If you are asking who are the students in the Marine Bio class, anybody in KJSHS would most likely say “Connor, Kye, Jaci, Makena, Aaron, Brent, Owen, Iolani, Hilai, Julia, Cam, and Yuto.” but we like to think of ourselves more than just Marine Bio kids. We, including Mr. Gerber, are a diverse group of individuals, researching and striving towards our goals.
We are driving towards becoming well known to others, not only in the Marshall Islands, but to the whole world. We are trying to raise awareness about our inhumanity to the sea’s well being.
You may be wondering how we, a group of kids from a small island, will become world famous in just a year. Our chances are slim, and we are very well aware of that, but we will do as much as we can to become more active and stay active on the web. Not only will we do that, but we will also be going out to DO things. We are not that class that learns about things and not do anything with that knowledge.
We are a body of ambitious students who are not only raising awareness about our oceans. How exactly are we going to be “doing” things? Well, the projects we are going to complete this year include a major research project called Clean Islands Clean Beaches.
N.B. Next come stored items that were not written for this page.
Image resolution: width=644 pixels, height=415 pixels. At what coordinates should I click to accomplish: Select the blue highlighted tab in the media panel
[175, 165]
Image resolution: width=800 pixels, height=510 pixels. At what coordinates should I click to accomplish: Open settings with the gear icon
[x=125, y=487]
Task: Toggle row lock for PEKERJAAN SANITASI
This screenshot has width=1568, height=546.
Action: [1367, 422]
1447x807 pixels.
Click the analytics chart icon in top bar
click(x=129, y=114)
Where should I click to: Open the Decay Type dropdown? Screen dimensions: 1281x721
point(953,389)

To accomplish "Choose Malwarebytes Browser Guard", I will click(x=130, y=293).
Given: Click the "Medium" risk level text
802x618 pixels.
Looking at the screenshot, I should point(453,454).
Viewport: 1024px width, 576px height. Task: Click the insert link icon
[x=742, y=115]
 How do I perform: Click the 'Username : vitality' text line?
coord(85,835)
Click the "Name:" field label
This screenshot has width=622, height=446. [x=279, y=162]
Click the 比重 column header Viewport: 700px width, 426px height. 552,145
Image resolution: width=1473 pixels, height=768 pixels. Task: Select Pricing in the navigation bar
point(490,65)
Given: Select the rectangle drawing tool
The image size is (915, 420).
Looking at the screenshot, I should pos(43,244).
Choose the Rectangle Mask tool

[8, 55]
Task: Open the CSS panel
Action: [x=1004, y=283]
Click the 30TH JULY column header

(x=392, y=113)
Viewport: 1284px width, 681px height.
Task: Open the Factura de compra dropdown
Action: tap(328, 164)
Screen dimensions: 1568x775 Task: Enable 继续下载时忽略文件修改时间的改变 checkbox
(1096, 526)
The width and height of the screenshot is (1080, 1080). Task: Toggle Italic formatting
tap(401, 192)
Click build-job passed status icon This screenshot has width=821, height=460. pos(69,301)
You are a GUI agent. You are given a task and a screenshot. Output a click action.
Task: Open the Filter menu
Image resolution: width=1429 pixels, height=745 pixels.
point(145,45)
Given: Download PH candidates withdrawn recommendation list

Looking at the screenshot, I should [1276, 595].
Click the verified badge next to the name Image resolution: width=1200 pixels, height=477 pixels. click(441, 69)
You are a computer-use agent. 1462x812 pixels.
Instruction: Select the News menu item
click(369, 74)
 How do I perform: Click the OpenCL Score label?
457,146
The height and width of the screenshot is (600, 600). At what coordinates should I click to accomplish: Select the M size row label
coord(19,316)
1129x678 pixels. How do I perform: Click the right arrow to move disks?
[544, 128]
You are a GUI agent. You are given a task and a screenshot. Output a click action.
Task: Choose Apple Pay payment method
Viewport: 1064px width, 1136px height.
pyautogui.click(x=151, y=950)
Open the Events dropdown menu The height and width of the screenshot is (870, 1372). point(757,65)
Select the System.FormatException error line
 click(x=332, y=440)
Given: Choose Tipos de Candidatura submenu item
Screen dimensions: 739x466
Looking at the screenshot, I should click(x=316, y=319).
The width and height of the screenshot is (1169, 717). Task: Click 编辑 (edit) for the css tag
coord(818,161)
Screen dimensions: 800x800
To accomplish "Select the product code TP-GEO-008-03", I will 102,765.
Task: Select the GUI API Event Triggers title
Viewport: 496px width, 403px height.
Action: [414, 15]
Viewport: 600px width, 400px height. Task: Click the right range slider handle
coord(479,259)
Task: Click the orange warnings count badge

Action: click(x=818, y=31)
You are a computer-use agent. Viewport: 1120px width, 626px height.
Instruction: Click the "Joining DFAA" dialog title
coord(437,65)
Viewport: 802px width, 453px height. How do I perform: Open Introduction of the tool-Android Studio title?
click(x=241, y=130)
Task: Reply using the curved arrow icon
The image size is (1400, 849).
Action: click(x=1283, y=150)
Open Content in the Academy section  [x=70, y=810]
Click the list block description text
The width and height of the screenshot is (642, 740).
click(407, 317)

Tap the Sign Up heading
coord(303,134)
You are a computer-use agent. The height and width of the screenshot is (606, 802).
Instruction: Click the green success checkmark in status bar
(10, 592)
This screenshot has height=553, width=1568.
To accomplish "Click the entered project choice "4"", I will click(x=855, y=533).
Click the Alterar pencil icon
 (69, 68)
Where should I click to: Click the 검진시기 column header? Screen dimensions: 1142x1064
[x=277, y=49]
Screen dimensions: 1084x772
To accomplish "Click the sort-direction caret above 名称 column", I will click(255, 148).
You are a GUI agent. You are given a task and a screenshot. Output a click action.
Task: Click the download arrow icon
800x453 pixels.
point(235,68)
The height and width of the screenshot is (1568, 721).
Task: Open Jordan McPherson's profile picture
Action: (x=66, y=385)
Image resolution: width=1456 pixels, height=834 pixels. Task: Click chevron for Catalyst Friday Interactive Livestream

For this project we will be analyzing the trash that has washed up on the beach of an uninhabited island in the last year. This is an ongoing project to learn about plastic pollution.
We will be measuring coral bleaching by returning to the same spot on the reef as previous researchers to determine how much bleaching has occurred this year compared to the past. We hope to learn how well the reef is healing after bleaching events and which corals are most at risk.
We will also study biodiversity levels to determine how our animal life is doing. We hope to see biodiversity levels increasing or remaining high as we study coral heads year in and year out. If biodiversity levels are going down, then we know there may be larger problems to investigate.
Becoming a big influencer is hard work, so we are also setting good examples and leaving big footprints on the sands of our beaches for future researchers to follow in the upcoming years.